Authors : T Pezel (Massy,FR), M Kinnel (Massy,FR), T Hovasse (Massy,FR), P Garot (Massy,FR), T Unterseeh (Massy,FR), S Champagne (Massy,FR), Y Louvard (Massy,FR), MC Morice (Massy,FR), F Sanguineti (Massy,FR), J Garot (Massy,FR)

Authors:
T Pezel1 , M Kinnel1 , T Hovasse1 , P Garot1 , T Unterseeh1 , S Champagne1 , Y Louvard1 , MC Morice1 , F Sanguineti1 , J Garot1 , 1Cardiovascular Institute Paris-Sud (ICPS), Department of Cardiovascular Imaging - Massy - France ,

Citation:

BACKGROUND
The World's ageing population with a life expectancy that is steadily increasing raises the question of the benefit of screening for coronary artery disease (CAD) in very old patients with high risk of CAD. Current guidelines discourage the performance of stress testing in asymptomatic elderly.

PURPOSE
To assess the prognostic value of vasodilator stress perfusion cardiac magnetic resonance (CMR) in elderly patients aged > 75 years without previous known CAD.

MATERIEL
Consecutive elderly patients > 75 years without known CAD referred for vasodilator stress perfusion CMR were followed for major adverse cardiovascular events (MACE) defined as cardiac death, non-fatal myocardial infarction or stroke.
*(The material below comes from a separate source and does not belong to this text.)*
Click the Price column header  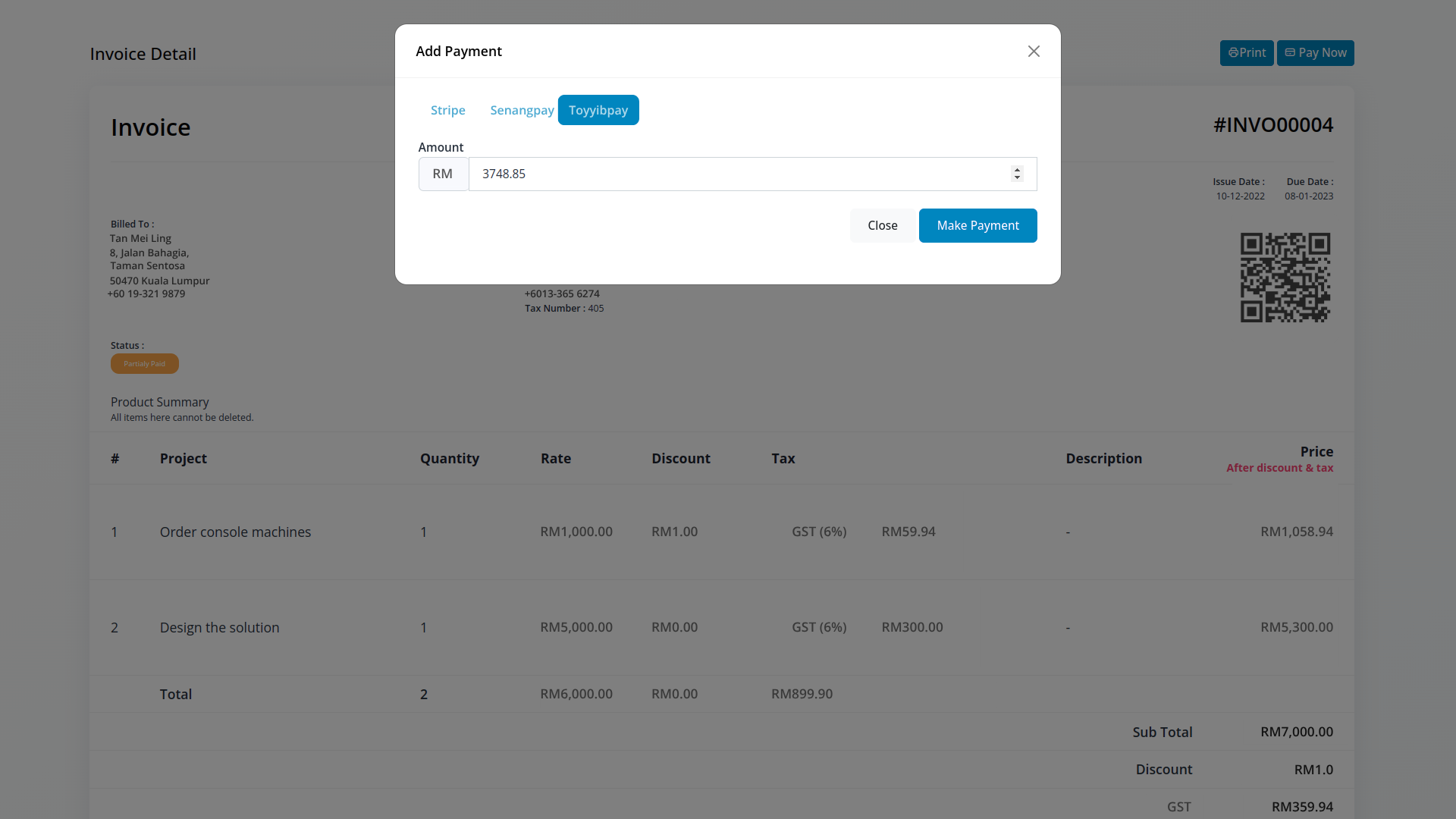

Univariable and multivariable Cox regressions for MACE were performed to determine the prognostic association of inducible ischemia or late gadolinium enhancement (LGE) by CMR beyond traditional clinical risk indexes.

RESULTS
Of 754 elderly high risk patients (82.0 ± 3.9 years, 48.4% men), 747 (99%) completed the CMR protocol, and among those 659 (88.2%) completed the follow-up (median follow-up 5.7 ± 2.5 years). Reasons for failure to complete CMR included claustrophobia (n = 3), declining participation (n = 2) and intolerance to stress agent (n = 2). Stress CMR was well tolerated without occurrence of death or severe disabling adverse event. Patients without inducible ischemia or LGE experienced a substantially lower annual rate of MACE (5.5% vs. 9.9% for those with ischemia and vs. 6.9% for those with ischemia and/or LGE). In a multivariable stepwise Cox regression including clinical characteristics and CMR indexes, the absence of inducible ischemia was an independent predictor of a lower incidence of MACE at  follow-up (hazard ratio 0.46 ; 95% confidence interval: 0.34 to 0.62 ; p < 0.001) (Figure 1A) and all-cause mortality (hazard ratio 0.67 ; 95% confidence interval: 0.45 to 0.97 ; p = 0.037).
When patients with early coronary revascularization (within 30 days of CMR) were censored on the day of revascularization, both presence of inducible ischemia and ischemia extent per segment maintained a strong association with MACE. Using Kaplan-Meier analyses, the presence of myocardial ischemia identified the occurrence of future CV events (p < 0.001). Moreover, the absence of inducible ischemia was a predictor of a lower incidence of MACE less significant in men than in women (p < 0.01) (Figure 1B).

CONCLUSION 
Stress CMR is safe and has discriminative prognostic value in very elderly patients, with a very low negative event rate in patients without ischemia or infarction. Among elderly patients without known CAD, the presence of myocardial ischemia on vasodilator stress CMR was predictive of future CV event or death.